Renowned economist Paul Krugman on Tuesday picked apart the “potential really terrible” consequences of Donald Trump’s Iran war, which has sent oil prices soaring.

Traders currently assume “that this will not go on more than another week or two,” the winner of the 2008 Nobel Memorial Prize in Economic Sciences noted to MS NOW’s Chris Hayes.

But if the war does drag on, “then this is — 20% of the world’s oil flows through the Strait of Hormuz, and there’s really no other way for it to get to where it can be used,” he said.

“That’s enormous,” Krugman warned. “That’s a much bigger shock to world oil supplies than the oil shocks of the 1970s. This is just a gigantic disruption to world energy supplies. And the price can go easily much, much higher than where it is now if it’s sustained. I mean, this is basically impossible and that’s nasty.”
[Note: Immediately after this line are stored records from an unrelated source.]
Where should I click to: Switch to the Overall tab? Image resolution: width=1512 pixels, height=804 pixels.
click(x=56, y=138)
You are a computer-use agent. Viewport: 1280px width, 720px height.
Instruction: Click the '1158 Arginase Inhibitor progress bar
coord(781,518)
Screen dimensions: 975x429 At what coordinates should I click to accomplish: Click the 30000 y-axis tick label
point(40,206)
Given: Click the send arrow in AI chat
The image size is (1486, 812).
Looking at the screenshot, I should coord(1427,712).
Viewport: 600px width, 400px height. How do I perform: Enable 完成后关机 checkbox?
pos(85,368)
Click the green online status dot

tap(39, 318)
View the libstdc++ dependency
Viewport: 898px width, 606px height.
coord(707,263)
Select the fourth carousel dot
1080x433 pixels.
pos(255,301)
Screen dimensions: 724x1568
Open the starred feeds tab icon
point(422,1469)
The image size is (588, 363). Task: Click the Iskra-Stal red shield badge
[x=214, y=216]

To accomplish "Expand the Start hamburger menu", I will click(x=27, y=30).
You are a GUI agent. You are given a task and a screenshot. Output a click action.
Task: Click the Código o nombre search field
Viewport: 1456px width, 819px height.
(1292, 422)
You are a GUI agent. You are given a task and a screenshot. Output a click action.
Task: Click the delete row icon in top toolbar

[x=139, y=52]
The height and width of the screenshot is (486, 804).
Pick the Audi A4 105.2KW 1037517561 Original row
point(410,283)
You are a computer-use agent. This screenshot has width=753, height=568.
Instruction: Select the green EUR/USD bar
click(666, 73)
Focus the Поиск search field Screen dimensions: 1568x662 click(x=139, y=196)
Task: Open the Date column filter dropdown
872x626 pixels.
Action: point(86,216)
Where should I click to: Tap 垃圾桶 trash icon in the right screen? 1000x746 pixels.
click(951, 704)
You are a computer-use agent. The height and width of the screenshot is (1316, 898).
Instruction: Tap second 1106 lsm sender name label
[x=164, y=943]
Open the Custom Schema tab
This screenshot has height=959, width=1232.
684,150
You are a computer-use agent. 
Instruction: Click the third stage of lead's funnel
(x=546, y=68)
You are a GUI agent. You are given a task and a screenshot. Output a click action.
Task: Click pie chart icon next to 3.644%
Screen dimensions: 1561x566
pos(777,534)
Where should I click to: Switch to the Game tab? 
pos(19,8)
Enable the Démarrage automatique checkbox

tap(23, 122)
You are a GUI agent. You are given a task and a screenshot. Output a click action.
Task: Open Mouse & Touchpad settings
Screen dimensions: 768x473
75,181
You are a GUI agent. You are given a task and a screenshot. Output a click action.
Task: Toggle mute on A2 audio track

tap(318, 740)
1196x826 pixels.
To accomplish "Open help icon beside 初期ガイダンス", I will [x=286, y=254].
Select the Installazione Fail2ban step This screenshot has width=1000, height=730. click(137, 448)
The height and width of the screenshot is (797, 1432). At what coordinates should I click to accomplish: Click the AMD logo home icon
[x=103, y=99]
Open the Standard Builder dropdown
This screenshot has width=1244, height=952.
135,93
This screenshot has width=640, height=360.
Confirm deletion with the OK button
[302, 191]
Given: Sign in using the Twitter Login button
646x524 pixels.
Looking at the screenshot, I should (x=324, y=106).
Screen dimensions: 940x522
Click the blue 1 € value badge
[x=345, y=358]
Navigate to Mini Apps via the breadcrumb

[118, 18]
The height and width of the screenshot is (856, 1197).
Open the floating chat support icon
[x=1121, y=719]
Krugman acknowledged that the U.S. economy is now “less oil dependent than it was in the 1970s” but added that “if you were going to concoct a recipe for somehow revisiting all of the bad things of the past 60 years of U.S. economic history, it would be what’s happening right now.”

Hayes noted the irony that Trump campaigned on lowering prices, yet his “two biggest actions” of macroeconomic impact have been “slapping a ton of tariffs on unilaterally and starting a war unilaterally.”

“You kind of couldn’t come up with another way to unilaterally raise prices other than those two,” he suggested.

Krugman agreed, adding that presidents often get blamed for rising oil and gas prices but that in reality “they have no influence on it normally.”

“But start a war that threatens to cut off the world’s supply of oil. That’ll do it,” he pointed out. “And all indications are that they had — they didn’t think about it. They just assumed that this would all be over and they’d install a puppet government and … wow.”